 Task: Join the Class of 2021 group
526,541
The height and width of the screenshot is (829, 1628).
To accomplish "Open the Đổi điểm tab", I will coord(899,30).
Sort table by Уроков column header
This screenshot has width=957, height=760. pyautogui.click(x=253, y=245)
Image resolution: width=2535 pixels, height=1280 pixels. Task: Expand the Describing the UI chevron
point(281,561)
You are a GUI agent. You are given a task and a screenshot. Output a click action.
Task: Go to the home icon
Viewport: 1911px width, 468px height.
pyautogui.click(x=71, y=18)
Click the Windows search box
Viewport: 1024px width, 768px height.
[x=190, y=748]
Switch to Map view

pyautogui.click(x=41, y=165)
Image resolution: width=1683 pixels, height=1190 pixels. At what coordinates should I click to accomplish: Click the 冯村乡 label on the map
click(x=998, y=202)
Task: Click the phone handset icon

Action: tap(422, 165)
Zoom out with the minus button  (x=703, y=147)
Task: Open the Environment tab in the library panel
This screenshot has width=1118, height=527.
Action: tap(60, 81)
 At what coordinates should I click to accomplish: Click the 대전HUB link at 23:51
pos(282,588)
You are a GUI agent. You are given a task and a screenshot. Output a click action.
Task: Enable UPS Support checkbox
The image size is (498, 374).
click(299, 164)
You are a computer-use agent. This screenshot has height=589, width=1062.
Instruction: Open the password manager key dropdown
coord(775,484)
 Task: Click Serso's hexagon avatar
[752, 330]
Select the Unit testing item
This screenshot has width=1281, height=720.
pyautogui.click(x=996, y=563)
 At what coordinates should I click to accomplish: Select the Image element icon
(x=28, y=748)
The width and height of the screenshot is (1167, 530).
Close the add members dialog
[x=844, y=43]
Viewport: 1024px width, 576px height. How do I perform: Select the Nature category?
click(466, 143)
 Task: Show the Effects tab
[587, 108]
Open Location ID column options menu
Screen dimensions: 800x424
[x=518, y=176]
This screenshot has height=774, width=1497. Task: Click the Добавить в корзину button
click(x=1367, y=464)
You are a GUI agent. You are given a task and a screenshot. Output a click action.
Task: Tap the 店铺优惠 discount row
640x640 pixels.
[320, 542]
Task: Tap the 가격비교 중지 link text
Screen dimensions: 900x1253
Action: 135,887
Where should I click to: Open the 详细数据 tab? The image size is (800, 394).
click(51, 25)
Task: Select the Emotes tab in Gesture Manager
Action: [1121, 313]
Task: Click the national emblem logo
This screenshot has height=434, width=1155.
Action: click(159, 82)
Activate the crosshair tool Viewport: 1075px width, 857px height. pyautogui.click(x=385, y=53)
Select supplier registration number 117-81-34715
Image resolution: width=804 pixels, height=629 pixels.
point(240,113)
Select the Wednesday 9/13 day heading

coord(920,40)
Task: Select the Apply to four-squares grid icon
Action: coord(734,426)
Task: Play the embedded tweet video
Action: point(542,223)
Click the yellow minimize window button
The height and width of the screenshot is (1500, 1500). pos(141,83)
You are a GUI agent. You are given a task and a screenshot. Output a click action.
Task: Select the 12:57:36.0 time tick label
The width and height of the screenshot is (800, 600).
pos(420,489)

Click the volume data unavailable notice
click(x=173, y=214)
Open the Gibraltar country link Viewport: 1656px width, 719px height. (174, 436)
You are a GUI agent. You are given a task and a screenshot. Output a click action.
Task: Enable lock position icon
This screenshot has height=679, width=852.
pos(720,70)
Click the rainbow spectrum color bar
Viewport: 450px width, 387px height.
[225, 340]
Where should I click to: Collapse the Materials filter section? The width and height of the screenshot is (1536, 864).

PROMPT:
Restate every record verbatim.

OUTPUT OF THE EXERCISE:
 Task: Join the Class of 2021 group
526,541
The height and width of the screenshot is (829, 1628).
To accomplish "Open the Đổi điểm tab", I will coord(899,30).
Sort table by Уроков column header
This screenshot has width=957, height=760. pyautogui.click(x=253, y=245)
Image resolution: width=2535 pixels, height=1280 pixels. Task: Expand the Describing the UI chevron
point(281,561)
You are a GUI agent. You are given a task and a screenshot. Output a click action.
Task: Go to the home icon
Viewport: 1911px width, 468px height.
pyautogui.click(x=71, y=18)
Click the Windows search box
Viewport: 1024px width, 768px height.
[x=190, y=748]
Switch to Map view

pyautogui.click(x=41, y=165)
Image resolution: width=1683 pixels, height=1190 pixels. At what coordinates should I click to accomplish: Click the 冯村乡 label on the map
click(x=998, y=202)
Task: Click the phone handset icon

Action: tap(422, 165)
Zoom out with the minus button  (x=703, y=147)
Task: Open the Environment tab in the library panel
This screenshot has width=1118, height=527.
Action: tap(60, 81)
 At what coordinates should I click to accomplish: Click the 대전HUB link at 23:51
pos(282,588)
You are a GUI agent. You are given a task and a screenshot. Output a click action.
Task: Enable UPS Support checkbox
The image size is (498, 374).
click(299, 164)
You are a computer-use agent. This screenshot has height=589, width=1062.
Instruction: Open the password manager key dropdown
coord(775,484)
 Task: Click Serso's hexagon avatar
[752, 330]
Select the Unit testing item
This screenshot has width=1281, height=720.
pyautogui.click(x=996, y=563)
 At what coordinates should I click to accomplish: Select the Image element icon
(x=28, y=748)
The width and height of the screenshot is (1167, 530).
Close the add members dialog
[x=844, y=43]
Viewport: 1024px width, 576px height. How do I perform: Select the Nature category?
click(466, 143)
 Task: Show the Effects tab
[587, 108]
Open Location ID column options menu
Screen dimensions: 800x424
[x=518, y=176]
This screenshot has height=774, width=1497. Task: Click the Добавить в корзину button
click(x=1367, y=464)
You are a GUI agent. You are given a task and a screenshot. Output a click action.
Task: Tap the 店铺优惠 discount row
640x640 pixels.
[320, 542]
Task: Tap the 가격비교 중지 link text
Screen dimensions: 900x1253
Action: 135,887
Where should I click to: Open the 详细数据 tab? The image size is (800, 394).
click(51, 25)
Task: Select the Emotes tab in Gesture Manager
Action: [1121, 313]
Task: Click the national emblem logo
This screenshot has height=434, width=1155.
Action: click(159, 82)
Activate the crosshair tool Viewport: 1075px width, 857px height. pyautogui.click(x=385, y=53)
Select supplier registration number 117-81-34715
Image resolution: width=804 pixels, height=629 pixels.
point(240,113)
Select the Wednesday 9/13 day heading

coord(920,40)
Task: Select the Apply to four-squares grid icon
Action: coord(734,426)
Task: Play the embedded tweet video
Action: point(542,223)
Click the yellow minimize window button
The height and width of the screenshot is (1500, 1500). pos(141,83)
You are a GUI agent. You are given a task and a screenshot. Output a click action.
Task: Select the 12:57:36.0 time tick label
The width and height of the screenshot is (800, 600).
pos(420,489)

Click the volume data unavailable notice
click(x=173, y=214)
Open the Gibraltar country link Viewport: 1656px width, 719px height. (174, 436)
You are a GUI agent. You are given a task and a screenshot. Output a click action.
Task: Enable lock position icon
This screenshot has height=679, width=852.
pos(720,70)
Click the rainbow spectrum color bar
Viewport: 450px width, 387px height.
[225, 340]
Where should I click to: Collapse the Materials filter section? The width and height of the screenshot is (1536, 864).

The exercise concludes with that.